*YOUR TASKS:*
• A. Please copy every sentence in the post on the derivative of a piecewise function that ends with a question mark.
• B. Answer from the post on the derivative of a piecewise function:
(i) Which two quotients does the poster want distinguished?
(ii) In the first numbered item, why does the function lack a derivative at a jump discontinuity?
(iii) In the third numbered item, what is the derivative said to be?

*SOURCE TEXT:*
+++++

# Derivative of piecewise function

A list of questions that came to mind dealing with differentiation. They all came at the same time, so I hope the community will accept me listing them as one question. If not, I will separate them.

1) What does the derivative of a piecewise smooth function look like? Specifically at the end points of an interval, where there is a jump discontinuity, the function does not have a derivative because the secant lines from both sides don't approach the same tangent line. So does that mean there is a removable discontinuity in the derivative function at these points?

2) Does a removable discontinuity (with no black dot, if you will, above or below it) mean that the function is undefined there or indeterminate? What's the difference between 7/0 and 0/0?

3) How is it possible for a derivative function to have a jump discontinuity where the one sided limit at the discontinuity of the derivative function equals the function value at that point, and the other one sided limit doesn't equal the function value (an open and solid dot graphically)? The derivative is the limiting value of the secant lines. If the derivative has a value at one point, the secant lines from both sides of the original function approach a common tangent line. Yet in the jump discontinuity, below the solid black dot (if you will), there is an open dot, which says that the limiting value of the secant lines doesn't exist?

+++++

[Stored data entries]
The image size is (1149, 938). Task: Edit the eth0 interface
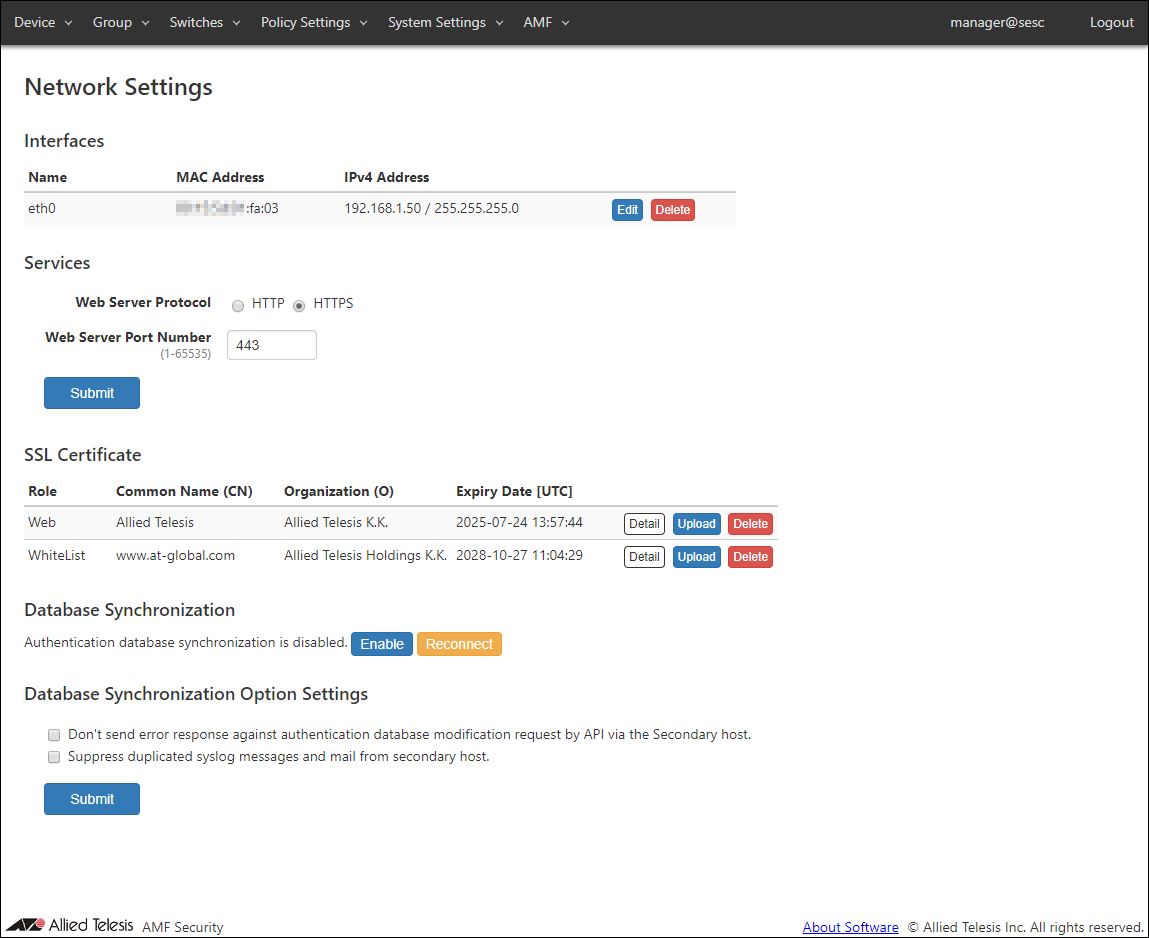627,210
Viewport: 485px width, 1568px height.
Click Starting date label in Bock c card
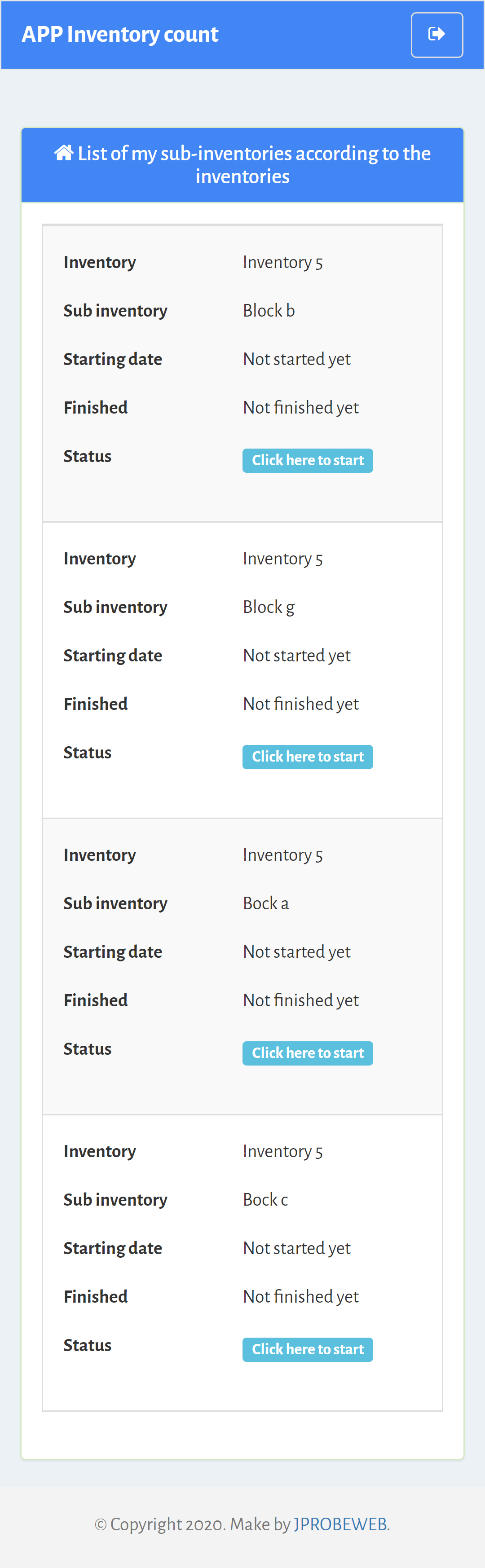(113, 1248)
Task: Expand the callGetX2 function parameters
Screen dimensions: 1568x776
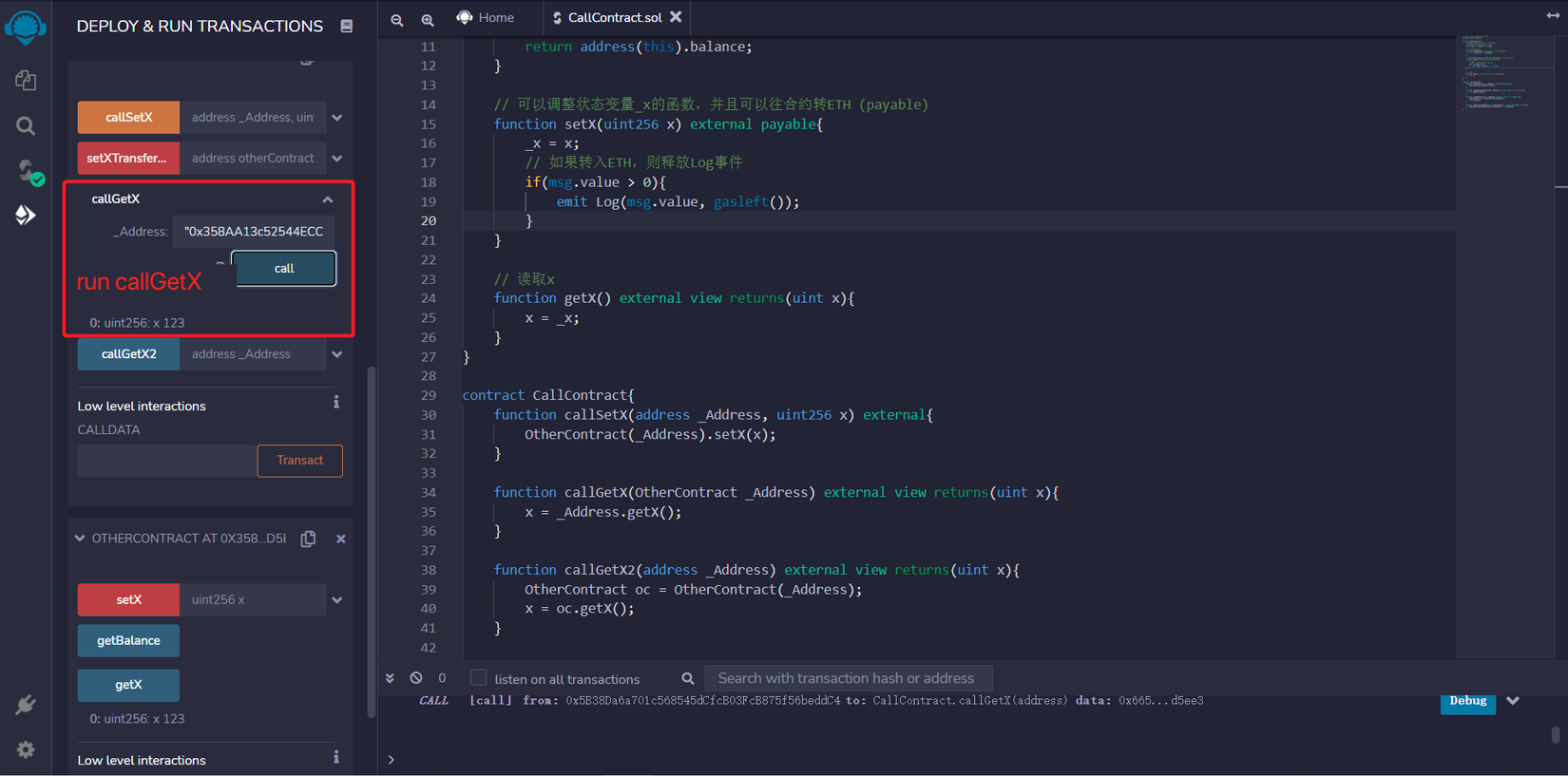Action: 337,354
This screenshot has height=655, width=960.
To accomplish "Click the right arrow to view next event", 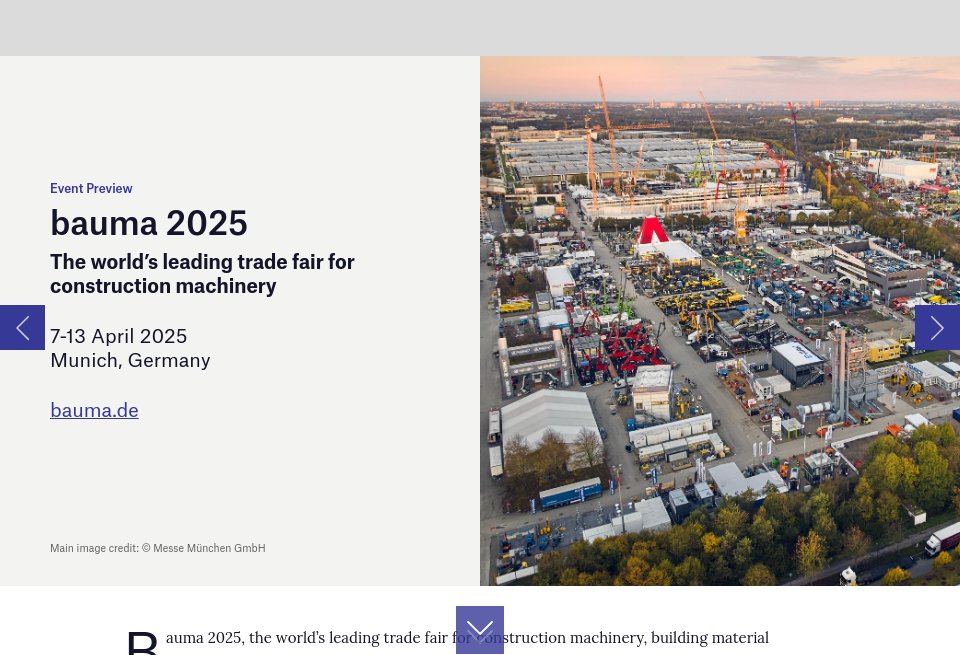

+++++

*ANSWER LIST:*
• A.
What does the derivative of a piecewise smooth function look like?
So does that mean there is a removable discontinuity in the derivative function at these points?
Does a removable discontinuity (with no black dot, if you will, above or below it) mean that the function is undefined there or indeterminate?
What's the difference between 7/0 and 0/0?
How is it possible for a derivative function to have a jump discontinuity where the one sided limit at the discontinuity of the derivative function equals the function value at that point, and the other one sided limit doesn't equal the function value (an open and solid dot graphically)?
Yet in the jump discontinuity, below the solid black dot (if you will), there is an open dot, which says that the limiting value of the secant lines doesn't exist?

• B.
(i) 7/0 and 0/0
(ii) The secant lines from both sides don't approach the same tangent line.
(iii) The limiting value of the secant lines